Dane was stripped down to his underwear so he didn’t get paint and glue on anything he might have to wear the next day. He’d gotten a full supply kit—not the same quality he had at home, but it would do—while he was at the store, and he’d even impulse-bought a couple other models. He needed something to do with his hands and his brain, and building plastic robots was his safe place.
He was assembling the last leg of the robot when his phone buzzed. He wiped his hands on a scrap of paper towel, then grabbed it. Aras, sharing a picture of the finished collection room. It was utterly stunning, Dane had to admit, and though he’d never tell Aras, it might well have been the first time he’d really appreciated how pretty carnival glass could be. He liked the way it looked enough, and he really liked how invested Aras got talking about it and explaining it. His face was totally different when they were watching that auction place go through glass, and when he was looking over Caroline’s collection.
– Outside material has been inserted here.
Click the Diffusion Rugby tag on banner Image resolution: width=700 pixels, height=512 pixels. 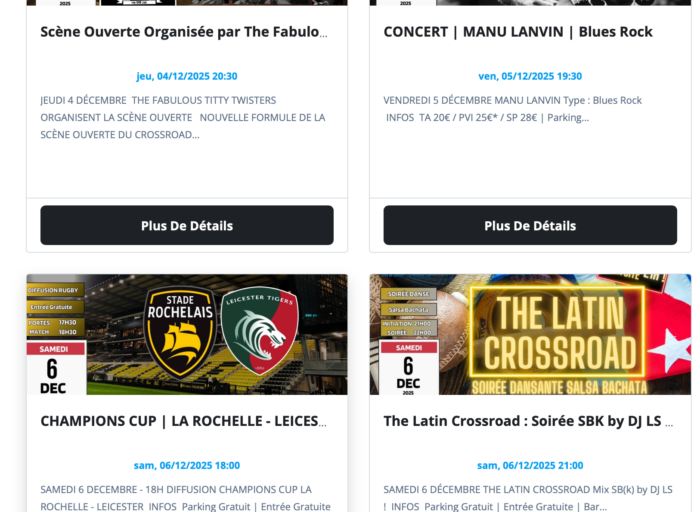55,290
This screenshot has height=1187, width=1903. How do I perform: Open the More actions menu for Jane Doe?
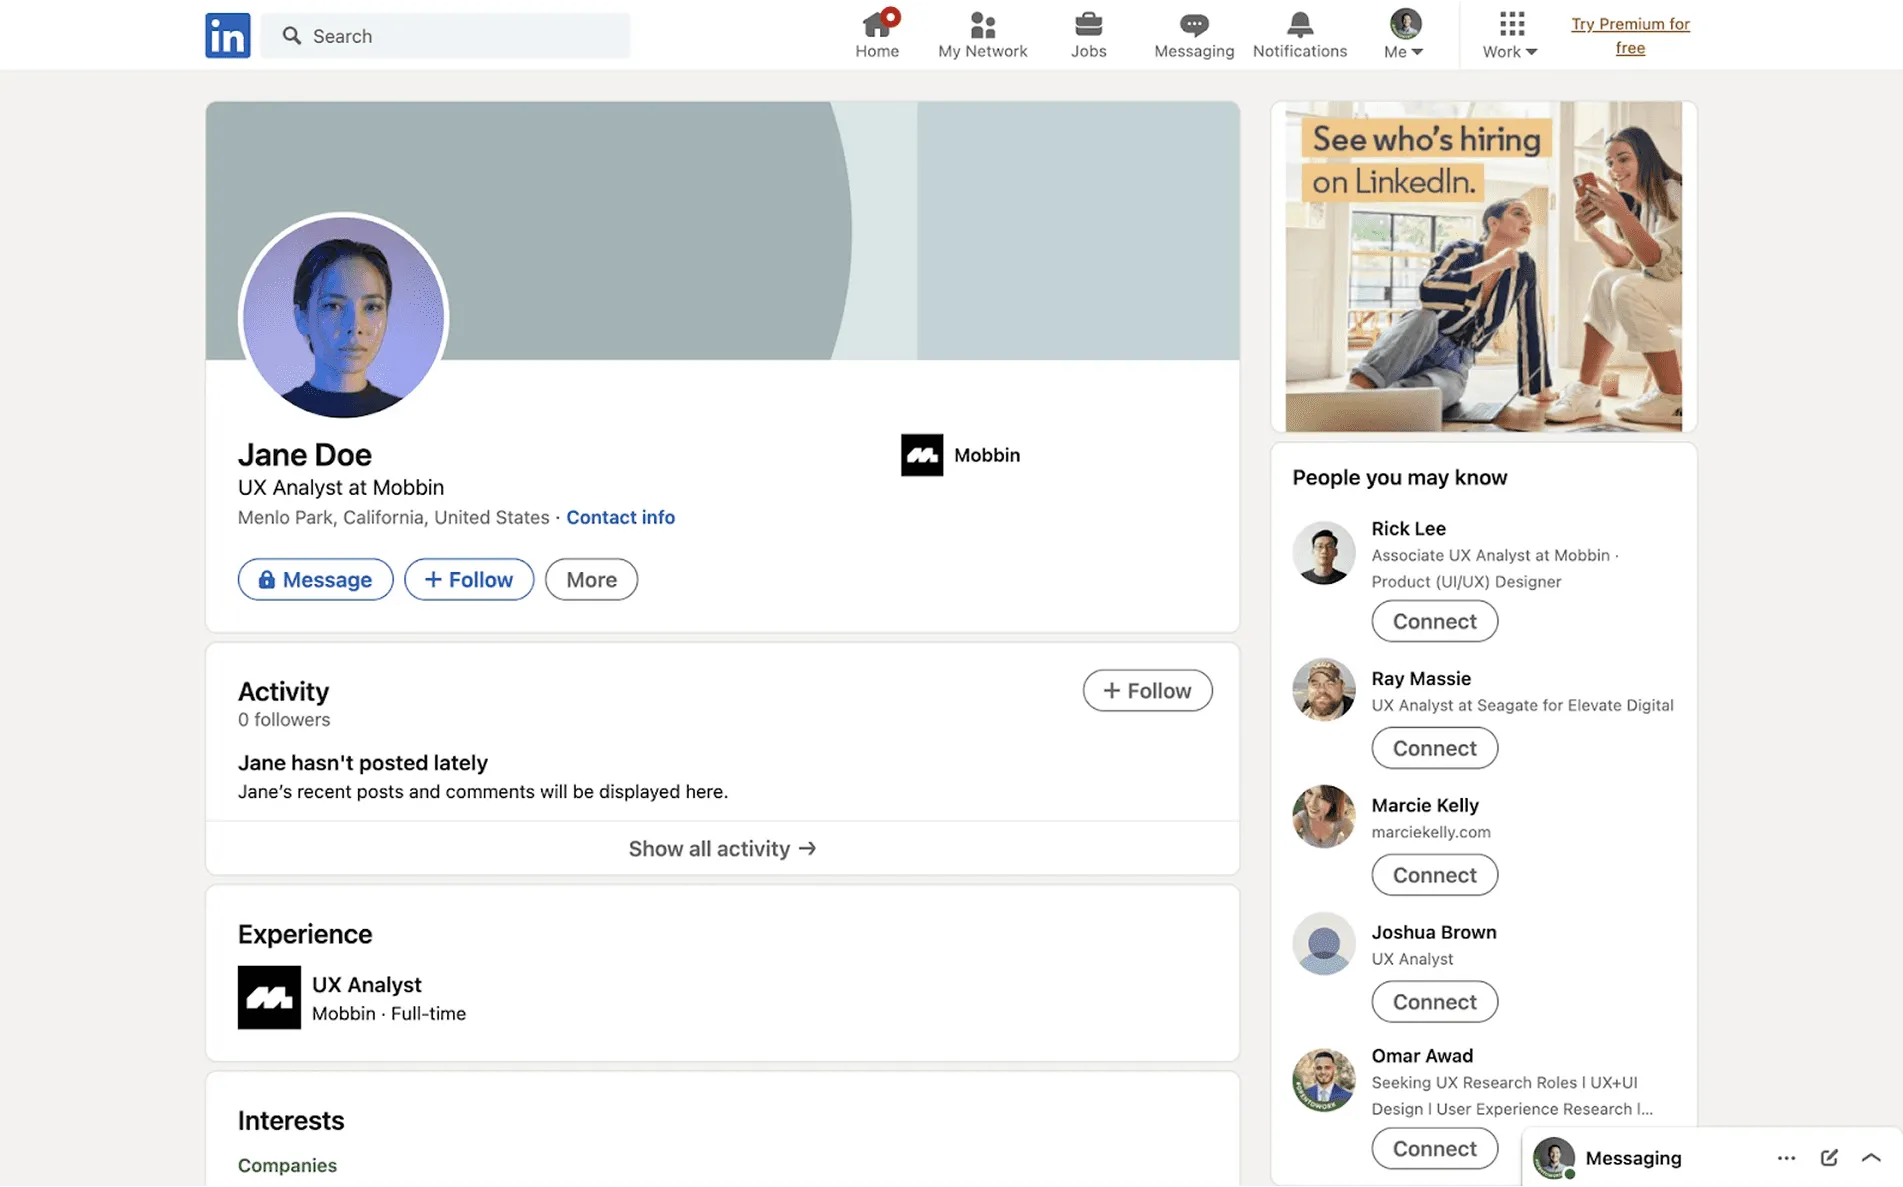591,579
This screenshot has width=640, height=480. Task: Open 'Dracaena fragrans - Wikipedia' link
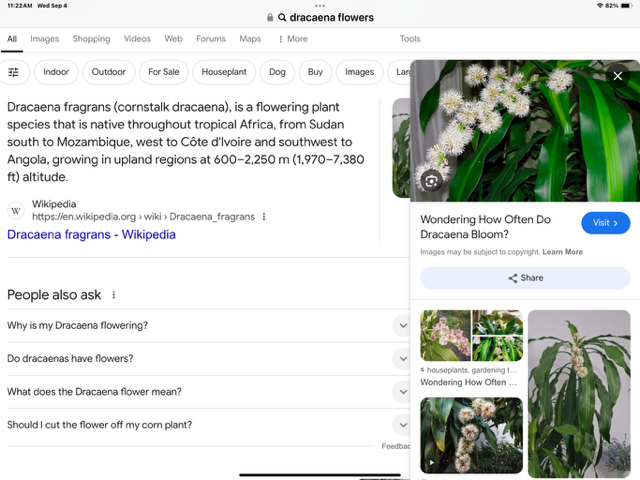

Dane drafted a whole response, then stopped and looked at the setup around himself. He couldn’t help but smile at the idea, no matter how stupid it seemed, and before he knew it, he was flipping his camera around and pointing it at himself. He held a paintbrush in his teeth and leaned back to show off his torso and the desk covered in little plastic parts and pots of paint at the same time. It took a couple tries to get a picture that looked good enough, but once he did, he sent it.
Thinking of you .
After a few seconds, Aras sent back a little face with its tongue out, then a breath later, a picture of his own. Not nearly as unclothed, but he’d pulled up his shirt all the way to his collar bone and posed against the multicolored lights and glass of the collection display room. The way the colors played over his skin looked like he was inside an aurora. Reds, blues, purples, greens all splotched his torso and reflected in the whites of his eyes.
And his smile. His smile was everything. Reaching through the phone to give him some warmth from a thousand miles away or however the fuck far they were.
Then a third text came through from Aras.
Is it offensive if I jack off to that pic you sent?
I wouldn’t have it any other way.
Dane sighed and smiled, then went back to his model. He already had this one, but it didn’t matter. He’d needed that connection. Plus, it would be a little sliver of home while he was living on the lot here.
And a reminder of Aras until they could get back together.